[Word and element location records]
***

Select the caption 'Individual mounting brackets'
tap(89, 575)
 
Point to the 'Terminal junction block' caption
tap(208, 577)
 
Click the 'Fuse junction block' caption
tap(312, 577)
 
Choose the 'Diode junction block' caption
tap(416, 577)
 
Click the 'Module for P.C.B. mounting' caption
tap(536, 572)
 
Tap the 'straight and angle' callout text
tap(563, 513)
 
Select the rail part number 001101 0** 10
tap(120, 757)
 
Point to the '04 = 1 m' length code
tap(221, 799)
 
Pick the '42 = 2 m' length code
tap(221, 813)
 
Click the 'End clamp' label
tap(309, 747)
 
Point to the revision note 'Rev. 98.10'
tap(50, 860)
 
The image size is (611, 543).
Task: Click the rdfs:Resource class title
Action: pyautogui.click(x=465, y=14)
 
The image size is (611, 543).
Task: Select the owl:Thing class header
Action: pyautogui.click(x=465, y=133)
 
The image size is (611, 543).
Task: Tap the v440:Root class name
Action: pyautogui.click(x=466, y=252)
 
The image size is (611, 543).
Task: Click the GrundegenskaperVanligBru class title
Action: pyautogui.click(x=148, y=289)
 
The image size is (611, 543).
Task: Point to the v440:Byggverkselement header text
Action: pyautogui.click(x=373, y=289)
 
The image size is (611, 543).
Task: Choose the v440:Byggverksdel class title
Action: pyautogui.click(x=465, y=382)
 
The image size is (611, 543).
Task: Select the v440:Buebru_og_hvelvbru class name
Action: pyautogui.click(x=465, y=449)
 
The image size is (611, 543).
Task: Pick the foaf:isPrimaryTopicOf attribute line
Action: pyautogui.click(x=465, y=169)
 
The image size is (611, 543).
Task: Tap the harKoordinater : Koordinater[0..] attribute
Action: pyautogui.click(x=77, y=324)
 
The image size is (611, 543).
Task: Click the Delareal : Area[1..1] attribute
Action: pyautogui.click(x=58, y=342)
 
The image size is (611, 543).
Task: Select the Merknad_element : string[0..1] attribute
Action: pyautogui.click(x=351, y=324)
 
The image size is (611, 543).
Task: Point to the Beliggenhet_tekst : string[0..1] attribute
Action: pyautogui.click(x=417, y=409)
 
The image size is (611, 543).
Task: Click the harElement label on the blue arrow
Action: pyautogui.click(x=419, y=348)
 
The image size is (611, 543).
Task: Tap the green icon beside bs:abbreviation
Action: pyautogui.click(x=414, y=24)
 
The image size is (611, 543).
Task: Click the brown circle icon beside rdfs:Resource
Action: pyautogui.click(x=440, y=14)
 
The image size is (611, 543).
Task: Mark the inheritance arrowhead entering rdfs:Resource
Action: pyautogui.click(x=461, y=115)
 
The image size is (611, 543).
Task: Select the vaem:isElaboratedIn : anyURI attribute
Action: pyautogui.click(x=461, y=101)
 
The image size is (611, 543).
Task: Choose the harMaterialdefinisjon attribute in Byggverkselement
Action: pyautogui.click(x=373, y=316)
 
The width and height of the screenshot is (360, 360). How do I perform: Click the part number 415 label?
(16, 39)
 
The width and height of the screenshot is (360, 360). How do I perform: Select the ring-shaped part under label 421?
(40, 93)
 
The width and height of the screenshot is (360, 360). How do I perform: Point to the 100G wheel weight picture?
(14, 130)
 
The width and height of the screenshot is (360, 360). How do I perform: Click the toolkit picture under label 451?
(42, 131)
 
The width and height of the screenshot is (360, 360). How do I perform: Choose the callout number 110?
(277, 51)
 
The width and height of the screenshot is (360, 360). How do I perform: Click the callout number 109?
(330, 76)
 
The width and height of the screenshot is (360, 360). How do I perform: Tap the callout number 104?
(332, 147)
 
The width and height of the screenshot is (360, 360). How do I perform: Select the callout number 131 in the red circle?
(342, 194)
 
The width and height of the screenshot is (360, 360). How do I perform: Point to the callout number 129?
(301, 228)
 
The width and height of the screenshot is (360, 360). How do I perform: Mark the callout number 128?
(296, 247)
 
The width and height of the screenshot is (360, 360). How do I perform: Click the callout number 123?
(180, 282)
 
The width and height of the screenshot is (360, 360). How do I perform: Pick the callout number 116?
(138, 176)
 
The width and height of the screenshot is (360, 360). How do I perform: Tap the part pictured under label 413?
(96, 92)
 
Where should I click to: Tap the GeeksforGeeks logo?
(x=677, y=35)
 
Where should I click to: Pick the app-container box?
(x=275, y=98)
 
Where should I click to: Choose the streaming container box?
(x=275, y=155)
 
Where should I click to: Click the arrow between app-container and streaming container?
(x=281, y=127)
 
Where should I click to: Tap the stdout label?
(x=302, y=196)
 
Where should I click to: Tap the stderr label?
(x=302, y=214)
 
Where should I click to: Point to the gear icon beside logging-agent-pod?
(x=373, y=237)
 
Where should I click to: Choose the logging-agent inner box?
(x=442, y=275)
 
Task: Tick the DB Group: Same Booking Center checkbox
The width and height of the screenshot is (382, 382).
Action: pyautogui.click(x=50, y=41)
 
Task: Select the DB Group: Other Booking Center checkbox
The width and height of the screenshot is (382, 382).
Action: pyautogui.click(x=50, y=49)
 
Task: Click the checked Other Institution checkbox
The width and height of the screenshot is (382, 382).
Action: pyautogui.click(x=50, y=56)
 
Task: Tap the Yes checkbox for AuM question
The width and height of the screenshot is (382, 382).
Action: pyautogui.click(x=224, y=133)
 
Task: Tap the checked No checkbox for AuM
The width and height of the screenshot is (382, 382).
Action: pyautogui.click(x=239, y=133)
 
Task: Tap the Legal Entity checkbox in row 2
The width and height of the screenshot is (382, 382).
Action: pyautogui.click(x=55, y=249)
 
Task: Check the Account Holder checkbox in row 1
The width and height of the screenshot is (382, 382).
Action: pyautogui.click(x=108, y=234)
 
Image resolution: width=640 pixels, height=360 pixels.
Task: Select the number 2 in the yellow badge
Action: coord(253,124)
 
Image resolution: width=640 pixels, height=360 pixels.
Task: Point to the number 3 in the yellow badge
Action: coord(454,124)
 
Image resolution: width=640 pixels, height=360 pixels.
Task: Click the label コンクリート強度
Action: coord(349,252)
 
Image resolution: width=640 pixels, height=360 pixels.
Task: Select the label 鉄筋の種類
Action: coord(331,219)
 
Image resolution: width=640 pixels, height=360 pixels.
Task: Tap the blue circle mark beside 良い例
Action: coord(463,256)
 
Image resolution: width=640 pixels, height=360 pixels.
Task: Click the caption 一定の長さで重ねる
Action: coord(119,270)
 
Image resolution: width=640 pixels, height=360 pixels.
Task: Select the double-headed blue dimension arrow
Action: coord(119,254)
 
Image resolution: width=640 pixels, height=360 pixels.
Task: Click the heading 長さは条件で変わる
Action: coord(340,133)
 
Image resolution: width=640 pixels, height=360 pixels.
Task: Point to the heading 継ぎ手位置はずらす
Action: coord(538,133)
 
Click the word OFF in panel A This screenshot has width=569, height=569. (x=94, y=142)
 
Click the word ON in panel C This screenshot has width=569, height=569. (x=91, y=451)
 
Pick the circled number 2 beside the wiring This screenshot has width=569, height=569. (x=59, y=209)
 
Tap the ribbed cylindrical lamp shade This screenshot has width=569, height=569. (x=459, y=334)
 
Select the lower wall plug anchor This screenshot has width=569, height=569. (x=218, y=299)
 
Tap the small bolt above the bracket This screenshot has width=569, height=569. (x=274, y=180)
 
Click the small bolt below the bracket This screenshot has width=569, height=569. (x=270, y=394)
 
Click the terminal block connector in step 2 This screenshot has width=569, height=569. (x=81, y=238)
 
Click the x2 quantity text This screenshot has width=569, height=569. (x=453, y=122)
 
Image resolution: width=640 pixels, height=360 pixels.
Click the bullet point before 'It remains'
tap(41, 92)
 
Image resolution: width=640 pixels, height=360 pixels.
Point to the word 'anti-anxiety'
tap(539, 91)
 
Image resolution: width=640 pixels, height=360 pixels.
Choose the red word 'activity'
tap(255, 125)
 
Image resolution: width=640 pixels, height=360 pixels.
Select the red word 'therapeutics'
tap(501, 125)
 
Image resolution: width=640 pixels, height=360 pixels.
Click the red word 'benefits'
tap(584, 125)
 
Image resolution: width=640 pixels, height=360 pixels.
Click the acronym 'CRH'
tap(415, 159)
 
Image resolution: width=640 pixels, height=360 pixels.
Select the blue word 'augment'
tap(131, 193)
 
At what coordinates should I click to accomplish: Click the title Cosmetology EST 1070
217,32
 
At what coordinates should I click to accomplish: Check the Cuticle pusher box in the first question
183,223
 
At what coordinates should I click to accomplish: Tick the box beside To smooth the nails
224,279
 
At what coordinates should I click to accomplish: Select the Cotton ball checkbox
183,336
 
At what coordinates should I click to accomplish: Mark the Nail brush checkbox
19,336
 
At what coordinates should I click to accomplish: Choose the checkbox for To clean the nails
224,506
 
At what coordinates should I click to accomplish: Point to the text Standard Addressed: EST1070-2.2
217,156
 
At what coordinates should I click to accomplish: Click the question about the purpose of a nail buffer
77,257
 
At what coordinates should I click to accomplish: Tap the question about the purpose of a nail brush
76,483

***

• TASK OBJECTIVE: Rewrite the part of the listing that opens with the line containing "Where should I click to: Click" and closes with the line containing "(x=302, y=214)", replacing "label" with "caption" and leaving everything else as it is.

• TASK ANSWER:
Where should I click to: Click the arrow between app-container and streaming container?
(x=281, y=127)
 
Where should I click to: Tap the stdout caption?
(x=302, y=196)
 
Where should I click to: Tap the stderr caption?
(x=302, y=214)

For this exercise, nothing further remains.